The lines from the start of the records below through the line containing "Toys, Hobbies & Crafts (87, 969)" are to be copied exactly, both ends included, with nothing added.

Collected data

────────────────

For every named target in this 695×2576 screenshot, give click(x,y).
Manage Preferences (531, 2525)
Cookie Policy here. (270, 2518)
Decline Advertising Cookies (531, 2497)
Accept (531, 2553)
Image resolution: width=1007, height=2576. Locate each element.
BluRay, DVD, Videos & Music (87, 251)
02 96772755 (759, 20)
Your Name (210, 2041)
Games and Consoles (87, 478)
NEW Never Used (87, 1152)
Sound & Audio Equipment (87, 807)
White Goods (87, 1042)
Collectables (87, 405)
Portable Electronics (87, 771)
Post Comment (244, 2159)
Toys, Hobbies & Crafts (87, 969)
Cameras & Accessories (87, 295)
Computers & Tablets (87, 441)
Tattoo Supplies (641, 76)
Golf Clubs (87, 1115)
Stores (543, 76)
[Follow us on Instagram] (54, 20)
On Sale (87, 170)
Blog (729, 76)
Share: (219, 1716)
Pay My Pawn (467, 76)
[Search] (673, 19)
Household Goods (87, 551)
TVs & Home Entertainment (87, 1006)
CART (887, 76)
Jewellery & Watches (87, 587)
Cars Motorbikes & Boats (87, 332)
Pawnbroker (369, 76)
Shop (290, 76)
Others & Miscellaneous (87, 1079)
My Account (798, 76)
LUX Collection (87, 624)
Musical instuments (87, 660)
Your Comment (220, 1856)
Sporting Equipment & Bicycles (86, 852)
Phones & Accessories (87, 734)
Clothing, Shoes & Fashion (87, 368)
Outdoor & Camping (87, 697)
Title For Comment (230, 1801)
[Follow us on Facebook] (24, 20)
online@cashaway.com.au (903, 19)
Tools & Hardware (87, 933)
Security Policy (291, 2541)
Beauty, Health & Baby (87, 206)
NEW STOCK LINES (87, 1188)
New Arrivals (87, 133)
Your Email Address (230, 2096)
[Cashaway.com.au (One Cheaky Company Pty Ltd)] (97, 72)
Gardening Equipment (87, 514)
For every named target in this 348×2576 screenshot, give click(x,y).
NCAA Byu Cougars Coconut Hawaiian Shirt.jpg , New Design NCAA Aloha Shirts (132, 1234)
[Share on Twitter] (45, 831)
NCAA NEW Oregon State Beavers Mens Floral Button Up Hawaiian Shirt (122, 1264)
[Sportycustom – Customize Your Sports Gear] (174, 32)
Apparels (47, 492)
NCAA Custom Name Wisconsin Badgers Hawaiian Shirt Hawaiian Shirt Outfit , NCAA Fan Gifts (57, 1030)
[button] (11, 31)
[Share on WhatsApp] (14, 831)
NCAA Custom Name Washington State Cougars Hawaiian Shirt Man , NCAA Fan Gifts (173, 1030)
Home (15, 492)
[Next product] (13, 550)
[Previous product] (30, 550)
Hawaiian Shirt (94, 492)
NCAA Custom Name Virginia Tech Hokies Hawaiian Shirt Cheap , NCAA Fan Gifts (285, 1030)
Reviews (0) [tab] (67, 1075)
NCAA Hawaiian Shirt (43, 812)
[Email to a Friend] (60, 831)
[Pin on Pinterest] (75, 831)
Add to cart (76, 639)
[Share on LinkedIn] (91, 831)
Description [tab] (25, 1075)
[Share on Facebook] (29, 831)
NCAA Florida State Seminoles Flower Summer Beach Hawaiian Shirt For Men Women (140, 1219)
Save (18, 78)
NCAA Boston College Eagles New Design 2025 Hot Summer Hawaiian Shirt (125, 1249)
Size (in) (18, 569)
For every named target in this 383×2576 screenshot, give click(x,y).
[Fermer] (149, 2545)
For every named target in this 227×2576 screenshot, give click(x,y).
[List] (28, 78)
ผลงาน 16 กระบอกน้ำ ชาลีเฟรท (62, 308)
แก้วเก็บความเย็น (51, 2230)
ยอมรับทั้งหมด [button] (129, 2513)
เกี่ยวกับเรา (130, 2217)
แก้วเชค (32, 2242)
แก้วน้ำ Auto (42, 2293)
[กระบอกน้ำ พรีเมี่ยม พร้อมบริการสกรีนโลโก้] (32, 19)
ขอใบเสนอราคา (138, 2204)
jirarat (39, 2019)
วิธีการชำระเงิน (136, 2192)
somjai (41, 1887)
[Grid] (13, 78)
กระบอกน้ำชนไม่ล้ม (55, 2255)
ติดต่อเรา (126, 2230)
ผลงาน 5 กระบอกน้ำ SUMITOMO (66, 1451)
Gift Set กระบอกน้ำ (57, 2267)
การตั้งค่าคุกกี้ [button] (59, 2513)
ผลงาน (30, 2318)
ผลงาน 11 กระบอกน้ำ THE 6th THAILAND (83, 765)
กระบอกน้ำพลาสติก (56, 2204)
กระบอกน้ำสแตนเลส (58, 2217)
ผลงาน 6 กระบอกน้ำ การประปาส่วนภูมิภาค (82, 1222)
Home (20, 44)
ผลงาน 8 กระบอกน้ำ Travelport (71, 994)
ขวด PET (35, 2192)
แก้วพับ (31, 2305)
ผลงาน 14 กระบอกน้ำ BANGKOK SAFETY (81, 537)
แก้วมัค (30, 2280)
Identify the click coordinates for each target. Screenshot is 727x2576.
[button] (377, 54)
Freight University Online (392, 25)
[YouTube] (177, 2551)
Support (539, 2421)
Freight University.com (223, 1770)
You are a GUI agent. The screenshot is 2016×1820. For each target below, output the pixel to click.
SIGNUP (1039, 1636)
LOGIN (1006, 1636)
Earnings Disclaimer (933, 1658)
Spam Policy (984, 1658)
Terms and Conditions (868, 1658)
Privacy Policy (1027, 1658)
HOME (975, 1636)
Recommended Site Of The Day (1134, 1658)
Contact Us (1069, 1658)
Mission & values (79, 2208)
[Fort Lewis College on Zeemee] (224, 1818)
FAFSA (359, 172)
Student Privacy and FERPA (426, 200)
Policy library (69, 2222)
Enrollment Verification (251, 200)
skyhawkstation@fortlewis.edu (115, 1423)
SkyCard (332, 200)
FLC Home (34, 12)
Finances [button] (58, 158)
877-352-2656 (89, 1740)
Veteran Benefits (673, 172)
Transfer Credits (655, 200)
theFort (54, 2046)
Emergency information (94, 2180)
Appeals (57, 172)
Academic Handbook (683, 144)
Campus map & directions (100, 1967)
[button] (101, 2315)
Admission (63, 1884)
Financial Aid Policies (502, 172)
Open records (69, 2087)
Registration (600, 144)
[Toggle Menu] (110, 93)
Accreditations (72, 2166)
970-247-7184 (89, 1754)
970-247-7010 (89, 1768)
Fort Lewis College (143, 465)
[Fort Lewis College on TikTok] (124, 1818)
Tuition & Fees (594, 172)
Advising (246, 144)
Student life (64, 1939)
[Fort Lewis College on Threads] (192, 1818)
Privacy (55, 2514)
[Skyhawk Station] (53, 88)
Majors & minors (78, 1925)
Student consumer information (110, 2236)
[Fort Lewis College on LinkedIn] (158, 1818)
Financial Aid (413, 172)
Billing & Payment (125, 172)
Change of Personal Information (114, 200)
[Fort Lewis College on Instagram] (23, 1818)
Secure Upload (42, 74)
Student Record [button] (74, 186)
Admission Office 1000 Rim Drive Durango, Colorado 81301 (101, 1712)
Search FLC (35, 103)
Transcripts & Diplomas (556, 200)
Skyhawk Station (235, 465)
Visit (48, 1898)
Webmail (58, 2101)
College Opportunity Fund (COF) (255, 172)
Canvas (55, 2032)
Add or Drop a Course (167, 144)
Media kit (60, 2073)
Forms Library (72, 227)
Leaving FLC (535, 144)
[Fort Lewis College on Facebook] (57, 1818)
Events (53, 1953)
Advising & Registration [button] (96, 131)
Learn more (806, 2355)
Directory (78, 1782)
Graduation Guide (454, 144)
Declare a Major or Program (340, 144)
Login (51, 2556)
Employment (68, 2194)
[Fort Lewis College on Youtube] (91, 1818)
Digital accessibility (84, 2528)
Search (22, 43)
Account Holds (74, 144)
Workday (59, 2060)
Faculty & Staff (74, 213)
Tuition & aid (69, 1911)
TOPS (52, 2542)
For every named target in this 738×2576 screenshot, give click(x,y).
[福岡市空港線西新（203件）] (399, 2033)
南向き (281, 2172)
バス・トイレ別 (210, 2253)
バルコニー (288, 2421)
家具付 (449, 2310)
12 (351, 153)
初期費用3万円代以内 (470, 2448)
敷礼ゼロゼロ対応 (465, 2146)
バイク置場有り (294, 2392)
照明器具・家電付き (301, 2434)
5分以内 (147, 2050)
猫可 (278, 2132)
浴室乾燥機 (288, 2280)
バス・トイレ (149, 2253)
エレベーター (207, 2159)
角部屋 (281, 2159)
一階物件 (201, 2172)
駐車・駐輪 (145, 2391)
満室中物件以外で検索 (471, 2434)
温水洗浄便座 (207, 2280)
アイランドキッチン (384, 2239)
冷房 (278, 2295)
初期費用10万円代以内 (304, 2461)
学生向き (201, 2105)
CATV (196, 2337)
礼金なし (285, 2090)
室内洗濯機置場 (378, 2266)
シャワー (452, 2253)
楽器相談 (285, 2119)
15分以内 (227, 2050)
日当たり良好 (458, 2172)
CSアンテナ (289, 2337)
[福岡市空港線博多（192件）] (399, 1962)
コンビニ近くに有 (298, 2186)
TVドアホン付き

────────────────

> **Reply**
For every named target in this 695×2576 screenshot, give click(x,y).
Manage Preferences (531, 2525)
Cookie Policy here. (270, 2518)
Decline Advertising Cookies (531, 2497)
Accept (531, 2553)
Image resolution: width=1007, height=2576. Locate each element.
BluRay, DVD, Videos & Music (87, 251)
02 96772755 (759, 20)
Your Name (210, 2041)
Games and Consoles (87, 478)
NEW Never Used (87, 1152)
Sound & Audio Equipment (87, 807)
White Goods (87, 1042)
Collectables (87, 405)
Portable Electronics (87, 771)
Post Comment (244, 2159)
Toys, Hobbies & Crafts (87, 969)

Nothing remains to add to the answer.